On Mon, Oct 02, 2023 at 11:09:39PM +0200, Frederic Weisbecker wrote:
> > > spin_unlock_rcu_node(sdp); /* Interrupts remain disabled. */
> > > WRITE_ONCE(ssp->srcu_sup->srcu_gp_start, jiffies);
> > > WRITE_ONCE(ssp->srcu_sup->srcu_n_exp_nodelay, 0);
> > > @@ -1245,7 +1243,18 @@ static unsigned long
> > > srcu_gp_start_if_needed(struct srcu_struct *ssp,
> > > rcu_segcblist_advance(&sdp->srcu_cblist,
> > >
> > > rcu_seq_current(&ssp->srcu_sup->srcu_gp_seq));
> > > s = rcu_seq_snap(&ssp->srcu_sup->srcu_gp_seq);
> > > - (void)rcu_segcblist_accelerate(&sdp->srcu_cblist, s);
> > > + /*
> > > + * Acceleration might fail if the preceding call to
> > > + * rcu_segcblist_advance() also failed due to a prior grace
> > > + * period seen incomplete before rcu_seq_snap(). If so then a new
> > > + * call to advance will see the completed grace period and fix
> > > + * the situation.
> > > + */
> > > + if (!rcu_segcblist_accelerate(&sdp->srcu_cblist, s)) {
> >
> > We can add below also? Here old and new are rcu_seq_current() values used in
> > the 2 calls to rcu_segcblist_advance().
> >
> > WARN_ON_ONCE(!(rcu_seq_completed_gp(old, new) && rcu_seq_new_gp(old, new)));
>
> Very good point! "new" should be exactly one and a half grace period away from
> "old", will add that.
>
> Cooking proper patches now.
Actually this more simple fix below. rcu_seq_snap() can be called before
rcu_segcblist_advance() after all. The only side effect is that callbacks
advancing is then _after_ the full barrier in rcu_seq_snap(). I don't see
an obvious problem with that as that barrier only cares about:
1) Ordering accesses of the update side before call_srcu() so they don't bleed
2) See all the accesses prior to the grace period of the current gp_num
The only things callbacks advancing need to be ordered against are carried by
snp locking.
I still remove the accelerations elsewhere and advancing in srcu_gp_start() in
further patches. I'll also avoid advancing and acceleration in
srcu_gp_start_if_needed if there is no callback to queue.
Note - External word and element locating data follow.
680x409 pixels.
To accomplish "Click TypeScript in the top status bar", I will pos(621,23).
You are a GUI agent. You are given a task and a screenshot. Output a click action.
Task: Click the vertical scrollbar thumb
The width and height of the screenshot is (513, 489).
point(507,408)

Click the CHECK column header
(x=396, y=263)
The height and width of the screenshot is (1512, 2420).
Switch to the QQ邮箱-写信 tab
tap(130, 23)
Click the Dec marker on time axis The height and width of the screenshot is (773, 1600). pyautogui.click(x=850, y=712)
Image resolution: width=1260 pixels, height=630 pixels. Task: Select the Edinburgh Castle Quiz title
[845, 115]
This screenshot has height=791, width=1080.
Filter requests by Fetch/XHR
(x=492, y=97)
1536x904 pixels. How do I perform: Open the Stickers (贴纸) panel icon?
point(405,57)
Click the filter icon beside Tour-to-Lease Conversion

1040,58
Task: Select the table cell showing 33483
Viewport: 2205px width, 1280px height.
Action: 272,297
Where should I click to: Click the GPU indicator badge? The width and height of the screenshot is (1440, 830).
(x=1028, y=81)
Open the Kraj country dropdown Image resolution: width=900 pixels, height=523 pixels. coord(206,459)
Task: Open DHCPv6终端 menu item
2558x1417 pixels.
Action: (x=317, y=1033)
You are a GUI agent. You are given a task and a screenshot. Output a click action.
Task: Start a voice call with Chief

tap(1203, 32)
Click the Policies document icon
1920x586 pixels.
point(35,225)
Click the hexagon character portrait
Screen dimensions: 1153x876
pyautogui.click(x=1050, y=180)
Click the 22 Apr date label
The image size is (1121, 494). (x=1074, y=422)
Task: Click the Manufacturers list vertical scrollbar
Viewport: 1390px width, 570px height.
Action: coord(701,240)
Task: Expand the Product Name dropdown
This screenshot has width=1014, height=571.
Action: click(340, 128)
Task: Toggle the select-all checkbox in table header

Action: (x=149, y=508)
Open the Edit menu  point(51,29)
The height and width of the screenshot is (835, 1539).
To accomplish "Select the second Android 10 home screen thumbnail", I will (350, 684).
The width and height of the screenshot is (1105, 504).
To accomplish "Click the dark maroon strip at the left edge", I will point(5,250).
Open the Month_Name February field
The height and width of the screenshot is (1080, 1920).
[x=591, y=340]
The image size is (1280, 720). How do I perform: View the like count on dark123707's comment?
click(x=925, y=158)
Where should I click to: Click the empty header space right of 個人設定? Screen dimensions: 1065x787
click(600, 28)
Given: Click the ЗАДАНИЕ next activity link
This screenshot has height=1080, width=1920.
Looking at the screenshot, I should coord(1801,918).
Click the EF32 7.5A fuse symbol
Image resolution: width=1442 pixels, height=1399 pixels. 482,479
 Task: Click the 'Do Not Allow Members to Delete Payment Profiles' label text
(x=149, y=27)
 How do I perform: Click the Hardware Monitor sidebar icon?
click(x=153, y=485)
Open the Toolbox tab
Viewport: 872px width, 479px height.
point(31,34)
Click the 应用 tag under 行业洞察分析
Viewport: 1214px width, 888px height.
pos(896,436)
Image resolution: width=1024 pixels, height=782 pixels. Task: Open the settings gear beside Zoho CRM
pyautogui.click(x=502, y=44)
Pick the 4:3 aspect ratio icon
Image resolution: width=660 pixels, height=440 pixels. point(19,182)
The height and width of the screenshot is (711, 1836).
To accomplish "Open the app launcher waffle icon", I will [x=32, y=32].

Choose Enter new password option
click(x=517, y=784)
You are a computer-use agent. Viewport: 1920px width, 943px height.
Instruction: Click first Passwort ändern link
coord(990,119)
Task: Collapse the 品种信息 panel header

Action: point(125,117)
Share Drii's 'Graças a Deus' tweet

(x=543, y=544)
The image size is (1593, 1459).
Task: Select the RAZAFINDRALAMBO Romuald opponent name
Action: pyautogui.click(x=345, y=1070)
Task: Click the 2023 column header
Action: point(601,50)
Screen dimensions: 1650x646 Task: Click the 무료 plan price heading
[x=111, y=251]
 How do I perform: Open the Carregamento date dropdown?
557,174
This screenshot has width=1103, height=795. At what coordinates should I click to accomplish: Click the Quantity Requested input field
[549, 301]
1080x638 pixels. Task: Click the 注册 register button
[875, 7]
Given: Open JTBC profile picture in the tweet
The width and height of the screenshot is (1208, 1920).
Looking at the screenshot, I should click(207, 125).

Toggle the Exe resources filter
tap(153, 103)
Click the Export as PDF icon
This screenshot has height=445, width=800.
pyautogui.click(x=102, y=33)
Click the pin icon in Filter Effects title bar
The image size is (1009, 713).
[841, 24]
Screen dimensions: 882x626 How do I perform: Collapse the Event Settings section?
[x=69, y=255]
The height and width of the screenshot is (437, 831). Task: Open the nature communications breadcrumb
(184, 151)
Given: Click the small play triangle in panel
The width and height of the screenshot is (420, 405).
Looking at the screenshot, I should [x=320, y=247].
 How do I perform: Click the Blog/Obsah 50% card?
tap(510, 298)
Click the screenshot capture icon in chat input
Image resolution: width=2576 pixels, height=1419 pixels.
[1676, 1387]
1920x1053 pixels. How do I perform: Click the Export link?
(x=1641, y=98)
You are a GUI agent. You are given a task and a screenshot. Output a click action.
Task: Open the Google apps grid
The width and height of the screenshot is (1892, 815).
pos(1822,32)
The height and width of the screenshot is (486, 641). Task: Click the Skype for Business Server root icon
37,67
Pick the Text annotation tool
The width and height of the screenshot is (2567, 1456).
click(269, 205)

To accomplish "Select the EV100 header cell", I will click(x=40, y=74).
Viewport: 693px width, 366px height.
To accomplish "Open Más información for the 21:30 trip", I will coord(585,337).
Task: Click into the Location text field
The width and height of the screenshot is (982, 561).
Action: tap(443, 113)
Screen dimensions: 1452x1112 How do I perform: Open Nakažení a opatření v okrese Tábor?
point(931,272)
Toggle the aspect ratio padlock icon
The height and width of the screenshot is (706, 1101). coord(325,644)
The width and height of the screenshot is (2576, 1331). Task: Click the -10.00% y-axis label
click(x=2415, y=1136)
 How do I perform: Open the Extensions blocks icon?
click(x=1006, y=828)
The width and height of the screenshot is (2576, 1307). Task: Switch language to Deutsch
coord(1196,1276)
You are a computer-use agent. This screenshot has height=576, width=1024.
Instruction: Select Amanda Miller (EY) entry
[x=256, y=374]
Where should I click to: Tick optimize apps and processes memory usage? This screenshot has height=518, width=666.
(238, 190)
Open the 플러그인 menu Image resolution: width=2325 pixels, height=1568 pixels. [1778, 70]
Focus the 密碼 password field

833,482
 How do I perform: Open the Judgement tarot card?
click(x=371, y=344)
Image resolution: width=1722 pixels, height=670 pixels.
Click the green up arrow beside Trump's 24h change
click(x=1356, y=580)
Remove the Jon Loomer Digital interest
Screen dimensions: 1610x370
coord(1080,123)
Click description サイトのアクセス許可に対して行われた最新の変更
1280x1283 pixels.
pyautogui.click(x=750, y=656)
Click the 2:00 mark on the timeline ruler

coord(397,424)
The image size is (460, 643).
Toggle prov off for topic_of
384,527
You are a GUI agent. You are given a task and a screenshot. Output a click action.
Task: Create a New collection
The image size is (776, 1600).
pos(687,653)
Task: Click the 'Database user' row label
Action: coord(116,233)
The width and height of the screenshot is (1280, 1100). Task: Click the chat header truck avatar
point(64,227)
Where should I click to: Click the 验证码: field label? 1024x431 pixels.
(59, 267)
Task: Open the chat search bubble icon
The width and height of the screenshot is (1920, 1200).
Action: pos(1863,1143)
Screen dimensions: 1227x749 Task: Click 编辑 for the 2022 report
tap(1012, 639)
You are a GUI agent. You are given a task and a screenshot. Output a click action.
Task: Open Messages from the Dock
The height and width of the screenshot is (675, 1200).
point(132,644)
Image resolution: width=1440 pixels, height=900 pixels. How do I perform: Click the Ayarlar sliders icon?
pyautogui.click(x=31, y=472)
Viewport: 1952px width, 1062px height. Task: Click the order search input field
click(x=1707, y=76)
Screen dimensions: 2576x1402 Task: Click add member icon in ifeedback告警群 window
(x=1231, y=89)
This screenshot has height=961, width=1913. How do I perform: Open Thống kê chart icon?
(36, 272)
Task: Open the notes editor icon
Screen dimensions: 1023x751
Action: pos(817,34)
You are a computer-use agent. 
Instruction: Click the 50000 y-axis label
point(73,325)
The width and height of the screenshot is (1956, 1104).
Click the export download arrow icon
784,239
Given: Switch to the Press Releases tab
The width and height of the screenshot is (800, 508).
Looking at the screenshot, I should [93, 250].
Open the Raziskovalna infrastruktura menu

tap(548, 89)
The point is also that this simple fix alone can be easily backported and
the rest can come as cleanups.
diff --git a/kernel/rcu/srcutree.c b/kernel/rcu/srcutree.c
index 5602042856b1..8b09fb37dbf3 100644
--- a/kernel/rcu/srcutree.c
+++ b/kernel/rcu/srcutree.c
@@ -1244,10 +1244,10 @@ static unsigned long srcu_gp_start_if_needed(struct
srcu_struct *ssp,
spin_lock_irqsave_sdp_contention(sdp, &flags);
if (rhp)
rcu_segcblist_enqueue(&sdp->srcu_cblist, rhp);
+ s = rcu_seq_snap(&ssp->srcu_sup->srcu_gp_seq);
rcu_segcblist_advance(&sdp->srcu_cblist,
rcu_seq_current(&ssp->srcu_sup->srcu_gp_seq));
- s = rcu_seq_snap(&ssp->srcu_sup->srcu_gp_seq);
- (void)rcu_segcblist_accelerate(&sdp->srcu_cblist, s);
+ WARN_ON_ONCE(!rcu_segcblist_accelerate(&sdp->srcu_cblist, s) && rhp);
if (ULONG_CMP_LT(sdp->srcu_gp_seq_needed, s)) {
sdp->srcu_gp_seq_needed = s;
needgp = true;